Record extracts:
[Start of Attachment]
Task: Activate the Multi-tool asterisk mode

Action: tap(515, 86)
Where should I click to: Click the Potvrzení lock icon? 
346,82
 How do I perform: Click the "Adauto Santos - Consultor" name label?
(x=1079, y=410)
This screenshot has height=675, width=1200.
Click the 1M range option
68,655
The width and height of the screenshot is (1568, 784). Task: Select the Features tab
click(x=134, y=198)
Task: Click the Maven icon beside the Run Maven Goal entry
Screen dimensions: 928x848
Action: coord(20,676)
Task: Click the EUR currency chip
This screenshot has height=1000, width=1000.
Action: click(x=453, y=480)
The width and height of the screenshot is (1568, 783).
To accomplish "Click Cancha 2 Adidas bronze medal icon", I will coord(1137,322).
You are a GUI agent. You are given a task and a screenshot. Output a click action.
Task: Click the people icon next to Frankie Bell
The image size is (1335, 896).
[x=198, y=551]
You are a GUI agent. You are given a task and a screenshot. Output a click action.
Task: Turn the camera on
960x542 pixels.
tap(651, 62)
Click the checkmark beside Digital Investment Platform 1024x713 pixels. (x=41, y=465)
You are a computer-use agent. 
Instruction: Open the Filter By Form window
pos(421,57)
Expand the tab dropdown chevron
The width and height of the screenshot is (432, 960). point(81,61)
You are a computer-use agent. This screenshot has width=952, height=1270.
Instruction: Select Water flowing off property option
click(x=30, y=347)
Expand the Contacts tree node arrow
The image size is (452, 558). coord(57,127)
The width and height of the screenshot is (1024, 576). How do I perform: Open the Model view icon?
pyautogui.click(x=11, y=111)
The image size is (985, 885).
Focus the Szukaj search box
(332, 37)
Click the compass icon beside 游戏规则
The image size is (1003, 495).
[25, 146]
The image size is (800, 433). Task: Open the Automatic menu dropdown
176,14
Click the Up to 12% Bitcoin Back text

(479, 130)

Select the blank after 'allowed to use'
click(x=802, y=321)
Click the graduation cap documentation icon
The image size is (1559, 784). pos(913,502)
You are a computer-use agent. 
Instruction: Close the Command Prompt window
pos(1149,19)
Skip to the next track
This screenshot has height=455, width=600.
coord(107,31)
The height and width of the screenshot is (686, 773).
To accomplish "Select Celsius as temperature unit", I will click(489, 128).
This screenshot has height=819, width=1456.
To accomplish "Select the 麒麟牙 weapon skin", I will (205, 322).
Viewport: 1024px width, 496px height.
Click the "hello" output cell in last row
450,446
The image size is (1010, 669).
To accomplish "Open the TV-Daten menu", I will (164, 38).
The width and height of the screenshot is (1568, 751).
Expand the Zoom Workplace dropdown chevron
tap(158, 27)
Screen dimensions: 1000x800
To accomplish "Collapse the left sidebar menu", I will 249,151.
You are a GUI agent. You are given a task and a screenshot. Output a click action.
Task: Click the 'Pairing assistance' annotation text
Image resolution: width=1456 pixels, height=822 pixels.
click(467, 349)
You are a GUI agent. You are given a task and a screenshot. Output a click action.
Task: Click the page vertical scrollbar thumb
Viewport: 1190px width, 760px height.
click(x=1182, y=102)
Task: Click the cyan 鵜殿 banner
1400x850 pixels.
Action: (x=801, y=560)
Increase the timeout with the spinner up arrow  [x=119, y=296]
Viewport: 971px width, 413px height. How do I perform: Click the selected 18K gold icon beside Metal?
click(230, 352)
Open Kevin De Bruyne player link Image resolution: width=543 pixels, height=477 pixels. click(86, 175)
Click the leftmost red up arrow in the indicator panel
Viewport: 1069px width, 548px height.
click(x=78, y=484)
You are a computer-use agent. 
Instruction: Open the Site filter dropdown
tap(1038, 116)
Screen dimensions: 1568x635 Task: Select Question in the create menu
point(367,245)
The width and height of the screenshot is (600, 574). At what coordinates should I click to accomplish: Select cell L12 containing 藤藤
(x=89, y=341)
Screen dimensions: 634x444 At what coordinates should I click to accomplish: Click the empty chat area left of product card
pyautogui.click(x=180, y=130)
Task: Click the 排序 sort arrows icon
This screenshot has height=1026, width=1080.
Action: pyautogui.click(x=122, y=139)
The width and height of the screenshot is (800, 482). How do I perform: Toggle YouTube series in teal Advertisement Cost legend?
[End of Attachment]
Your reply needs to reproduce all of the listing exactly.

Task: Activate the Multi-tool asterisk mode

Action: tap(515, 86)
Where should I click to: Click the Potvrzení lock icon? 
346,82
 How do I perform: Click the "Adauto Santos - Consultor" name label?
(x=1079, y=410)
This screenshot has height=675, width=1200.
Click the 1M range option
68,655
The width and height of the screenshot is (1568, 784). Task: Select the Features tab
click(x=134, y=198)
Task: Click the Maven icon beside the Run Maven Goal entry
Screen dimensions: 928x848
Action: coord(20,676)
Task: Click the EUR currency chip
This screenshot has height=1000, width=1000.
Action: click(x=453, y=480)
The width and height of the screenshot is (1568, 783).
To accomplish "Click Cancha 2 Adidas bronze medal icon", I will coord(1137,322).
You are a GUI agent. You are given a task and a screenshot. Output a click action.
Task: Click the people icon next to Frankie Bell
The image size is (1335, 896).
[x=198, y=551]
You are a GUI agent. You are given a task and a screenshot. Output a click action.
Task: Turn the camera on
960x542 pixels.
tap(651, 62)
Click the checkmark beside Digital Investment Platform 1024x713 pixels. (x=41, y=465)
You are a computer-use agent. 
Instruction: Open the Filter By Form window
pos(421,57)
Expand the tab dropdown chevron
The width and height of the screenshot is (432, 960). point(81,61)
You are a computer-use agent. This screenshot has width=952, height=1270.
Instruction: Select Water flowing off property option
click(x=30, y=347)
Expand the Contacts tree node arrow
The image size is (452, 558). coord(57,127)
The width and height of the screenshot is (1024, 576). How do I perform: Open the Model view icon?
pyautogui.click(x=11, y=111)
The image size is (985, 885).
Focus the Szukaj search box
(332, 37)
Click the compass icon beside 游戏规则
The image size is (1003, 495).
[25, 146]
The image size is (800, 433). Task: Open the Automatic menu dropdown
176,14
Click the Up to 12% Bitcoin Back text

(479, 130)

Select the blank after 'allowed to use'
click(x=802, y=321)
Click the graduation cap documentation icon
The image size is (1559, 784). pos(913,502)
You are a computer-use agent. 
Instruction: Close the Command Prompt window
pos(1149,19)
Skip to the next track
This screenshot has height=455, width=600.
coord(107,31)
The height and width of the screenshot is (686, 773).
To accomplish "Select Celsius as temperature unit", I will click(489, 128).
This screenshot has height=819, width=1456.
To accomplish "Select the 麒麟牙 weapon skin", I will (205, 322).
Viewport: 1024px width, 496px height.
Click the "hello" output cell in last row
450,446
The image size is (1010, 669).
To accomplish "Open the TV-Daten menu", I will (164, 38).
The width and height of the screenshot is (1568, 751).
Expand the Zoom Workplace dropdown chevron
tap(158, 27)
Screen dimensions: 1000x800
To accomplish "Collapse the left sidebar menu", I will 249,151.
You are a GUI agent. You are given a task and a screenshot. Output a click action.
Task: Click the 'Pairing assistance' annotation text
Image resolution: width=1456 pixels, height=822 pixels.
click(467, 349)
You are a GUI agent. You are given a task and a screenshot. Output a click action.
Task: Click the page vertical scrollbar thumb
Viewport: 1190px width, 760px height.
click(x=1182, y=102)
Task: Click the cyan 鵜殿 banner
1400x850 pixels.
Action: (x=801, y=560)
Increase the timeout with the spinner up arrow  [x=119, y=296]
Viewport: 971px width, 413px height. How do I perform: Click the selected 18K gold icon beside Metal?
click(230, 352)
Open Kevin De Bruyne player link Image resolution: width=543 pixels, height=477 pixels. click(86, 175)
Click the leftmost red up arrow in the indicator panel
Viewport: 1069px width, 548px height.
click(x=78, y=484)
You are a computer-use agent. 
Instruction: Open the Site filter dropdown
tap(1038, 116)
Screen dimensions: 1568x635 Task: Select Question in the create menu
point(367,245)
The width and height of the screenshot is (600, 574). At what coordinates should I click to accomplish: Select cell L12 containing 藤藤
(x=89, y=341)
Screen dimensions: 634x444 At what coordinates should I click to accomplish: Click the empty chat area left of product card
pyautogui.click(x=180, y=130)
Task: Click the 排序 sort arrows icon
This screenshot has height=1026, width=1080.
Action: pyautogui.click(x=122, y=139)
The width and height of the screenshot is (800, 482). How do I perform: Toggle YouTube series in teal Advertisement Cost legend?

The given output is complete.